The challenge is building reliable systems around inherently unreliable components. Models are probabilistic. They'll give different answers to the same question. They hallucinate. They're slow. They're expensive. Your job is to build an application layer that handles all of this gracefully while delivering a product that users trust and enjoy.
Across the 3,708 AI roles we're tracking, AI Software Engineer positions make up 7% of the market. At Vision Square Inc, this role fits into their broader AI and engineering organization.
AI Software Engineer roles are among the most numerous in the AI job market. Every company deploying AI needs software engineers who understand AI integration patterns. The demand is broad, spanning startups to enterprises, across every industry adopting AI capabilities.
What the Work Looks Like
A typical week includes: building API endpoints that serve model inference with caching and fallback logic, designing the data pipeline that feeds context to a RAG system, implementing streaming responses in the frontend, debugging a race condition in the async inference pipeline, and optimizing database queries for the vector search layer. It's full-stack engineering with AI at the center.
AI Software Engineer roles are among the most numerous in the AI job market. Every company deploying AI needs software engineers who understand AI integration patterns. The demand is broad, spanning startups to enterprises, across every industry adopting AI capabilities.
Skills Required
Full-stack engineering skills with AI integration experience. Python and TypeScript are the most common requirements. You'll need to understand API design, database architecture, and how to build reliable systems around probabilistic outputs. Experience with streaming, async processing, and caching patterns is increasingly important as real-time AI applications proliferate.
Knowledge of vector databases, embedding APIs, and LLM integration patterns (function calling, structured outputs, retry logic) differentiates AI software engineers from general software engineers. Understanding cost optimization (caching strategies, model routing, batched inference) is valuable since inference costs can dominate application economics.
Strong postings describe the product you'll be building, the AI integration patterns you'll work with, and the scale requirements. Look for companies that have existing AI features and need engineers to improve and expand them, not companies that are 'planning to add AI' someday.
Compensation Benchmarks
AI Software Engineer roles pay a median of $219,250 based on 424 positions with disclosed compensation. Senior-level AI roles across all categories have a median of $230,000. This role's midpoint ($150K) sits 31% below the category median. Disclosed range: $145K to $156K.
Across all AI roles, the market median is $217,500. Top-quartile compensation starts at $272,100. The 90th percentile reaches $325,000. For comparison, the highest-paying categories include AI Safety ($300,000) and Research Engineer ($280,000). By seniority level: Entry: $120,000; Mid: $200,000; Senior: $230,000; Director: $272,150; VP: $250,000.
Vision Square Inc AI Hiring
Vision Square Inc has 1 open AI role right now. They're hiring across AI Software Engineer.

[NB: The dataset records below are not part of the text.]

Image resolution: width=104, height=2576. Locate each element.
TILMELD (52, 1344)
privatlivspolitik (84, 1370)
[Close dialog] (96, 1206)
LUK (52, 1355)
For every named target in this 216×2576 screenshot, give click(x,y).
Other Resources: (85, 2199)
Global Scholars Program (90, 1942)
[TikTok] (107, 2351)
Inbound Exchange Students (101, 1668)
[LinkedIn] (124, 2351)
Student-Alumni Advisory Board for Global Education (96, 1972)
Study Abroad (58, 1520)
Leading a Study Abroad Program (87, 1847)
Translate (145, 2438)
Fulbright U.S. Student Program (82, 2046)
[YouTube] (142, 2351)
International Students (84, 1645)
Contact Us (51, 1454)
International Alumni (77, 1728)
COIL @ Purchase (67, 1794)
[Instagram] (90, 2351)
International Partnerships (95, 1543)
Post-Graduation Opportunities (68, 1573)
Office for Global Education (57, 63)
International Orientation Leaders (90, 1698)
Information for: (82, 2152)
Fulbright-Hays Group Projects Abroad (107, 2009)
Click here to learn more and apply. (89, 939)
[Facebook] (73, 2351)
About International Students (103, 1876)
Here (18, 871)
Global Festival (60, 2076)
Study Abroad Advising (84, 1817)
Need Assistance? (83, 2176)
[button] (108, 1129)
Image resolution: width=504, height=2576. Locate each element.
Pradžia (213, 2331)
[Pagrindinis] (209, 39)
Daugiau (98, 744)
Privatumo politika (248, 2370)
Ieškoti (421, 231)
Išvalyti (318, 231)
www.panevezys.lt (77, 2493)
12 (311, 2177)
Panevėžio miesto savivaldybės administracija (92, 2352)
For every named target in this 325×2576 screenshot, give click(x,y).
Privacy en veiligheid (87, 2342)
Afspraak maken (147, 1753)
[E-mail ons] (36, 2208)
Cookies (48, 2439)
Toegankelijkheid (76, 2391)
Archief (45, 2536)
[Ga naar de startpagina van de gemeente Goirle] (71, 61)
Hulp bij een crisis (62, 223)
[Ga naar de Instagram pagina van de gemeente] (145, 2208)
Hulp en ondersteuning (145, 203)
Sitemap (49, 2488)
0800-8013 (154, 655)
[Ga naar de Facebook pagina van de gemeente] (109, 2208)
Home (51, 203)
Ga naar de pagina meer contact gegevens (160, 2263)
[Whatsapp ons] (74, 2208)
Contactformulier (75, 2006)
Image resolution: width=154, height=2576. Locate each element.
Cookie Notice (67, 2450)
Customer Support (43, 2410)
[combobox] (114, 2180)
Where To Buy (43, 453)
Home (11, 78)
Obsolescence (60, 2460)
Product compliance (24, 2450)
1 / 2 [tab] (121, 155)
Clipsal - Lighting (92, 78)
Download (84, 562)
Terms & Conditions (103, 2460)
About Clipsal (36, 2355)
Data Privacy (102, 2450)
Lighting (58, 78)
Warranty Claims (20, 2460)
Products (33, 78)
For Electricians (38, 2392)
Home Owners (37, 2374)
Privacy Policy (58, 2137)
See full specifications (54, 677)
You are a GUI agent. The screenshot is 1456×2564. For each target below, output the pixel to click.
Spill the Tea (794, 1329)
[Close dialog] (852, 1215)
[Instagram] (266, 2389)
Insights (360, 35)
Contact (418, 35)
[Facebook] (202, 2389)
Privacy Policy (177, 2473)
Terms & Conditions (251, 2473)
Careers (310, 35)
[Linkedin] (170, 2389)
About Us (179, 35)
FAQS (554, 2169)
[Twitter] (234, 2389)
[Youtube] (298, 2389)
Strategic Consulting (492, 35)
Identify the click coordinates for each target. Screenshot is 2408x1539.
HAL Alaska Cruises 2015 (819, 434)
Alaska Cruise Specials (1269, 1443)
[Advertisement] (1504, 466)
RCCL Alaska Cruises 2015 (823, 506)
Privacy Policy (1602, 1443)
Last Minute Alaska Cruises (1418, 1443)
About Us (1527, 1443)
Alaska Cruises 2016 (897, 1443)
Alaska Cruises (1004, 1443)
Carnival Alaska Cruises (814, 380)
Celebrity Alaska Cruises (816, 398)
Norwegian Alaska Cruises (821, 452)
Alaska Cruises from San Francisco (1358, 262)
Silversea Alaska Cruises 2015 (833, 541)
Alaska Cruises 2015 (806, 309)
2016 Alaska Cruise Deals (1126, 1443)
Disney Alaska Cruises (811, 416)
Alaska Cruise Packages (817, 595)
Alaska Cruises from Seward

Based in Charlotte, NC, US. Compensation range: $156K - $156K.
Location Context
Across all AI roles, 14% (508 positions) offer remote work, while 3,180 require on-site attendance. Top AI hiring metros: New York (1,045 roles, $220,000 median); San Francisco (810 roles, $277,088 median); Los Angeles (397 roles, $215,000 median).
Career Path
Common paths into AI Software Engineer roles include Software Engineer, Full-Stack Developer, Backend Engineer.
From here, career progression typically leads toward Staff Engineer, AI Architect, Engineering Manager.
If you're a software engineer, you're already 80% there. Learn the AI integration patterns: RAG, streaming inference, function calling, structured outputs. Build a project that demonstrates you can wrap an AI model in a production-quality application with proper error handling, caching, and user experience. That's the portfolio piece that gets you hired.
What to Expect in Interviews
Technical screens look like standard software engineering interviews with an AI twist. Expect system design questions about building reliable applications around probabilistic models: handling streaming responses, implementing retry logic for API failures, and designing caching strategies for LLM outputs. Coding rounds test standard algorithms plus practical integration patterns like async processing and rate limiting.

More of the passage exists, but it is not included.